The Subdivision / Plat Process
To split land into lots (or reconfigure parcels), you go through subdivision, recording a plat (a legal map of the new lots, streets, and easements).
Typical steps
- Preliminary plat — a detailed plan reviewed by staff and the planning commission; this is where most conditions are set.
- Construction drawings & improvements — design and build the roads, utilities, and drainage that serve the lots (often secured by a subdivision/site-improvement bond).
- Final plat — recorded once improvements are approved (or bonded), legally creating the lots you can sell or build on.
Why it matters
You can't sell or finance individual lots until they legally exist. The plat process also locks in public improvements you must build — a major cost item.
Going Deeper (Intermediate)
Splitting land into lots requires platting: a tentative/preliminary plat (approved with conditions) → a final plat (recorded) that creates the legal, saleable lots. It's governed by the local subdivision ordinance.
Advanced / Pro-Level
The land developer's value-creation moment:
- Tentative map/preliminary plat is the big approval — lot layout, roads, easements, and conditions of approval (which can be costly: off-site improvements, dedications, fees).
- Then improvement plans → build/bond the improvements → record the final plat/map.
- Dedications (right-of-way, parks) and subdivision improvement bonds guarantee the public infrastructure.

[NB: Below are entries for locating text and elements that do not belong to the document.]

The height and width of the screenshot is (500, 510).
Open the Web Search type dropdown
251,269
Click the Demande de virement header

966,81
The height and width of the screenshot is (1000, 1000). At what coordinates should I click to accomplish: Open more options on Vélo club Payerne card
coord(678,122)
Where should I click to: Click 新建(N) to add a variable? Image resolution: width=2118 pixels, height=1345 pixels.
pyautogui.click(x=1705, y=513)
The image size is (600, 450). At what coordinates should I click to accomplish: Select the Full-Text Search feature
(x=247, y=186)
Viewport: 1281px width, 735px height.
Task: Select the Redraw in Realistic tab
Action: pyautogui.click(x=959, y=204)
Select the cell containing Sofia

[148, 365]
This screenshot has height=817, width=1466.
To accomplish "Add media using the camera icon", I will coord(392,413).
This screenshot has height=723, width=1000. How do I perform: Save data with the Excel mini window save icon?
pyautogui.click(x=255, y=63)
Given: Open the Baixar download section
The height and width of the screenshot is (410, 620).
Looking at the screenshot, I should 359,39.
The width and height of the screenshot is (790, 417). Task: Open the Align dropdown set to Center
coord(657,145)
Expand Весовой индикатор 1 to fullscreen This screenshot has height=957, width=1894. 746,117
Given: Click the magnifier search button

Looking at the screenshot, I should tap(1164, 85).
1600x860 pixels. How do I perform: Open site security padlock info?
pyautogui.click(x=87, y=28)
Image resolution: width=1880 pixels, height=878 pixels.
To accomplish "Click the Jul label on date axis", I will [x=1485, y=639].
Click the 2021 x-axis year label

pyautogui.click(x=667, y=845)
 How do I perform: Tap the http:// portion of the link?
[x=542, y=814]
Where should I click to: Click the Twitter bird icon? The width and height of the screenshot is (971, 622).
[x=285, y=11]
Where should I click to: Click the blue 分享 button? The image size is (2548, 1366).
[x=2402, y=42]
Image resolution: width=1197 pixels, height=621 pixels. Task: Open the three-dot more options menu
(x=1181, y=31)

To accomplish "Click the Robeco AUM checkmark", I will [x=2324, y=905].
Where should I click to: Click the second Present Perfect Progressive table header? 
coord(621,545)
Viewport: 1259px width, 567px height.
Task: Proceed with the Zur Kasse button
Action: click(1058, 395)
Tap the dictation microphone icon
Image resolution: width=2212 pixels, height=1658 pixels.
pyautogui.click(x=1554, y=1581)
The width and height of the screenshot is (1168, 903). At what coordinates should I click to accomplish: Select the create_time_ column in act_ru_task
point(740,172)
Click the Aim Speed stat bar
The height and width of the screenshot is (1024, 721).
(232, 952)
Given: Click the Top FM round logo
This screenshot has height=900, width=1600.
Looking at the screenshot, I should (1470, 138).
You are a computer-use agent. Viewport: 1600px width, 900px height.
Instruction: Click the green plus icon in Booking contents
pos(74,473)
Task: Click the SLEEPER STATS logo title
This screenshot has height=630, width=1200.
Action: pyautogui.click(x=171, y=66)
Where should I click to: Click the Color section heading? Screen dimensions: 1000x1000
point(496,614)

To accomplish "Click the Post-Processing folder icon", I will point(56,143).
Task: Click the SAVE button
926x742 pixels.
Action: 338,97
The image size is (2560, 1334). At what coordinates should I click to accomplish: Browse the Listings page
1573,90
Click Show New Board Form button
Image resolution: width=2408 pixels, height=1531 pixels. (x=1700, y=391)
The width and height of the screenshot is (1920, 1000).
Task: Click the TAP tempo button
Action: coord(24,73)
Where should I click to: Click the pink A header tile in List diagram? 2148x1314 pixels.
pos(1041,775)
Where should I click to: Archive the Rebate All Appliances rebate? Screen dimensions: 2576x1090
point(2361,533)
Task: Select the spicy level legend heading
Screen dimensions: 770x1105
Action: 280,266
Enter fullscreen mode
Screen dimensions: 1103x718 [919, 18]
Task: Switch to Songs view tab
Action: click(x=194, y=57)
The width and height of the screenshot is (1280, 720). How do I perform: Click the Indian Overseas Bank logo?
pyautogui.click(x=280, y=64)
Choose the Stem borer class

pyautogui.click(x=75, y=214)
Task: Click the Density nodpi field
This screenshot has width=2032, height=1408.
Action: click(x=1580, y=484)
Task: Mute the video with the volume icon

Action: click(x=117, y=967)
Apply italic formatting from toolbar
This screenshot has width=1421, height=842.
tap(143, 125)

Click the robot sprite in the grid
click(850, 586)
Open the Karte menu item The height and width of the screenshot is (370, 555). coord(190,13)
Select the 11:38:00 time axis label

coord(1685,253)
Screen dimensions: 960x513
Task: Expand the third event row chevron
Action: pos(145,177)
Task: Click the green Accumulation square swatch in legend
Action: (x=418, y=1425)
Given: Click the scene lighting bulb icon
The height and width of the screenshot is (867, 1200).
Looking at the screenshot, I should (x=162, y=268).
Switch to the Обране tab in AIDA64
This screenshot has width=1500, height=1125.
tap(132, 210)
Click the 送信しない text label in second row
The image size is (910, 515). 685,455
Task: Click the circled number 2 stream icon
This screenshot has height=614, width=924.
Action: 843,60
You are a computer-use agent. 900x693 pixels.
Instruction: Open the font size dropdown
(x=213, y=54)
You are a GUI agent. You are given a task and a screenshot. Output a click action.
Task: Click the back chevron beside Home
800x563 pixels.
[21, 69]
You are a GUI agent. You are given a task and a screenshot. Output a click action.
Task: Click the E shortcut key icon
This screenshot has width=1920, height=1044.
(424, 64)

- The recorded plat creates marketable lots — the instant raw acreage becomes sellable finished lots, which is exactly where the land developer's profit is realized.
Practice Challenge
A land developer's whole business model is "buy acreage, sell finished lots." What single recorded document legally creates those sellable lots? (Answer: the recorded final plat/subdivision map — it legally divides the parcel into individual lots that can be sold/financed; getting from tentative plat through improvements to a recorded final plat is the core value-creation process.)
In Practice
A developer tries to sell lots that aren't legally recorded yet — they can't. The plat must record before lots exist to sell or finance.
Common Mistakes to Avoid
- Selling lots before the plat records
- Underestimating required public improvements
- Missing plat conditions
Takeaway: You can't sell or finance lots until the plat records them into existence.
Educational content — not legal, engineering, or financial advice. Requirements vary by jurisdiction; always confirm with the local authority and your professional team.